- **Given information**:
-=-=-=-=-

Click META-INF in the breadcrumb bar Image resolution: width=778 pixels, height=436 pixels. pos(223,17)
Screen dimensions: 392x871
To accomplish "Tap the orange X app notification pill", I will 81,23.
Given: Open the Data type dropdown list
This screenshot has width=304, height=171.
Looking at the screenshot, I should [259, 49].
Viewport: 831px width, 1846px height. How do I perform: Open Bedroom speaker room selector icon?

-=-=-=-=-

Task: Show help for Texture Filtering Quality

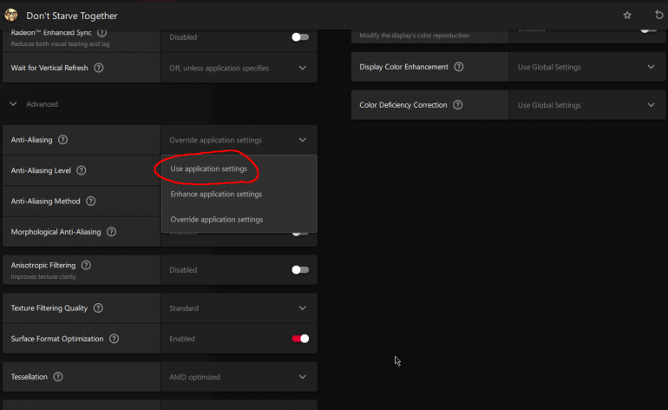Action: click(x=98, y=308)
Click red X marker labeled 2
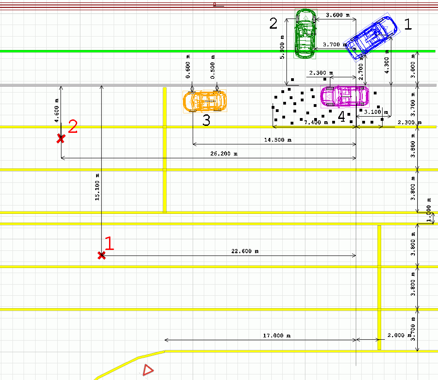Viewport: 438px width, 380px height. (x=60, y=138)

-=-=-=-=-

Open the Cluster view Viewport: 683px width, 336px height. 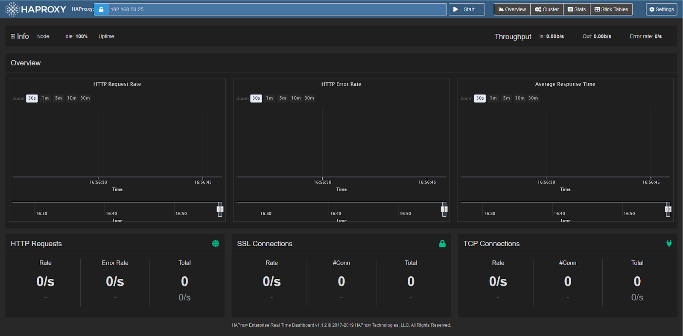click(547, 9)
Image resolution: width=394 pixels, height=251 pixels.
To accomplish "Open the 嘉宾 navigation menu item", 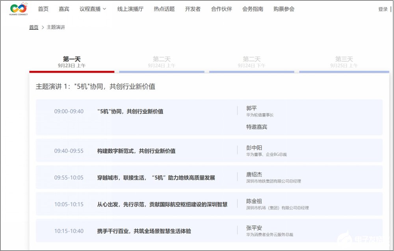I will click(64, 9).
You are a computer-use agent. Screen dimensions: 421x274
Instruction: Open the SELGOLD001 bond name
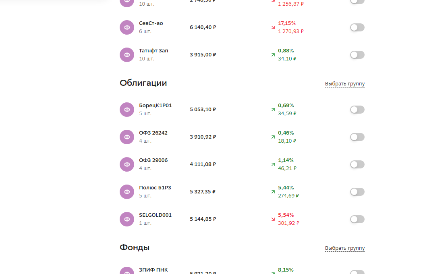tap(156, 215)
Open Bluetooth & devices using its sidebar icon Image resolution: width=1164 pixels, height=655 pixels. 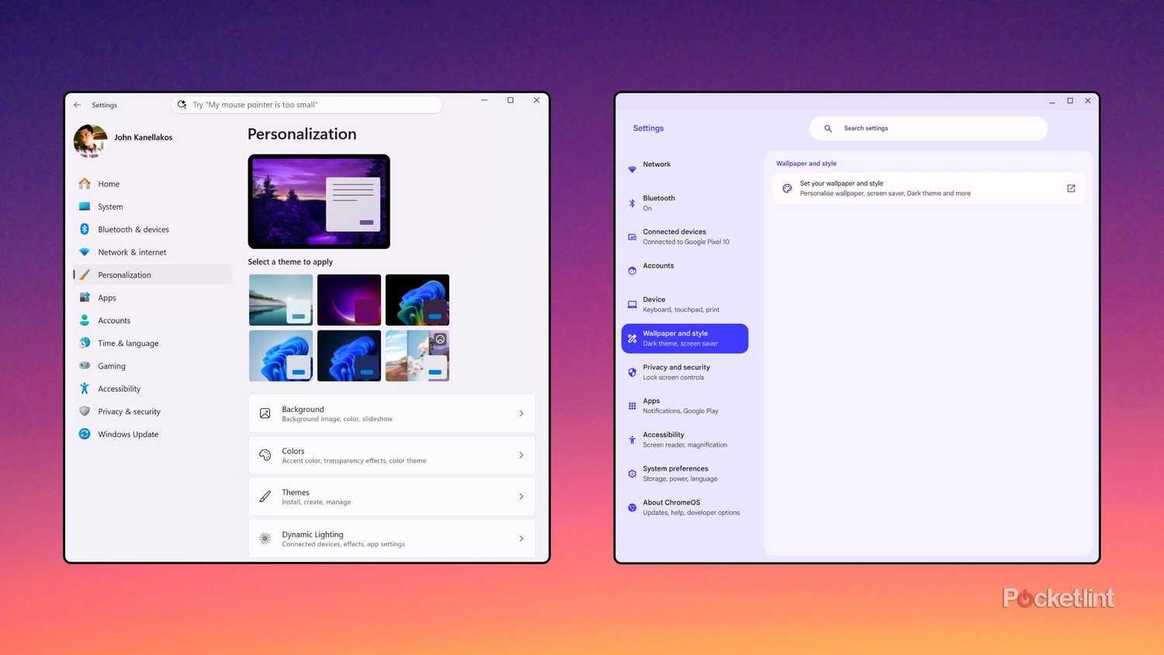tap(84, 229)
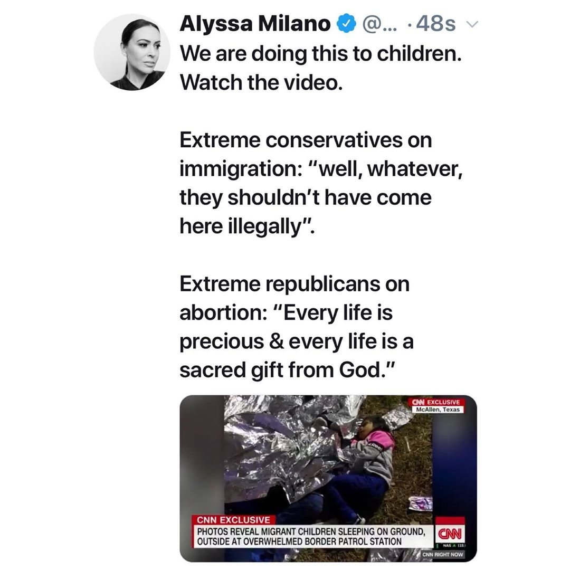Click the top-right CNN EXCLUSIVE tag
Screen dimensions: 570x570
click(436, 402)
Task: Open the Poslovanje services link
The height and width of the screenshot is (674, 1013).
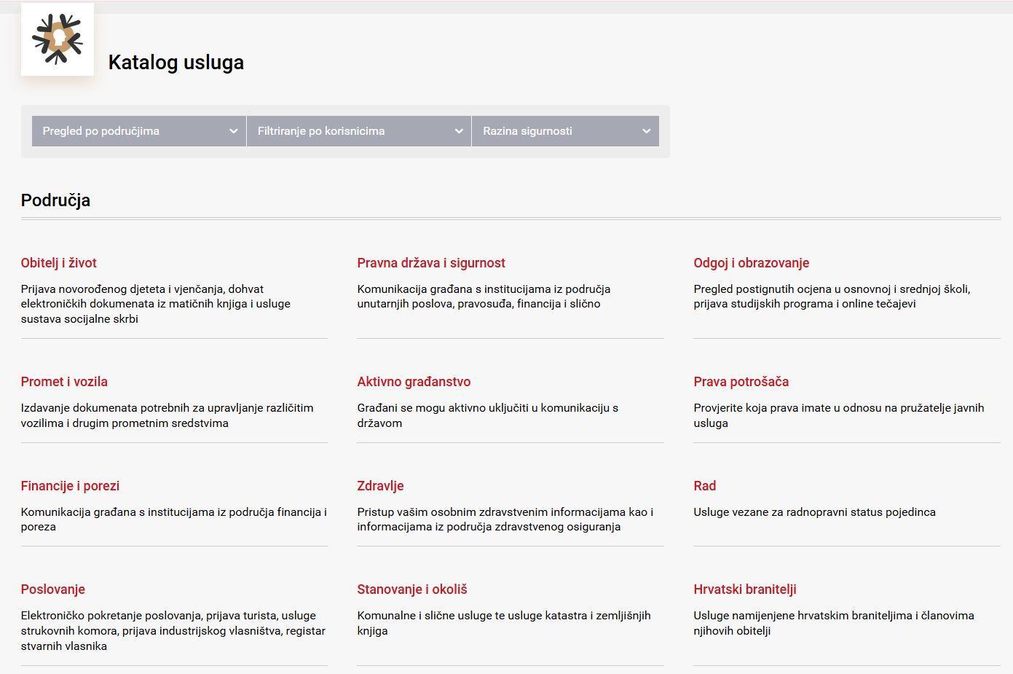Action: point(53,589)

-=-=-=-=-

- **Goal of the exercise**: Would you print, exactly as written, every line above from the one holding "This screenshot has width=304, height=171." through the one holding "Viewport: 831px width, 1846px", with both included and no other lines?

- **Your solution**:
This screenshot has width=304, height=171.
Looking at the screenshot, I should [259, 49].
Viewport: 831px width, 1846px height. How do I perform: Open Bedroom speaker room selector icon?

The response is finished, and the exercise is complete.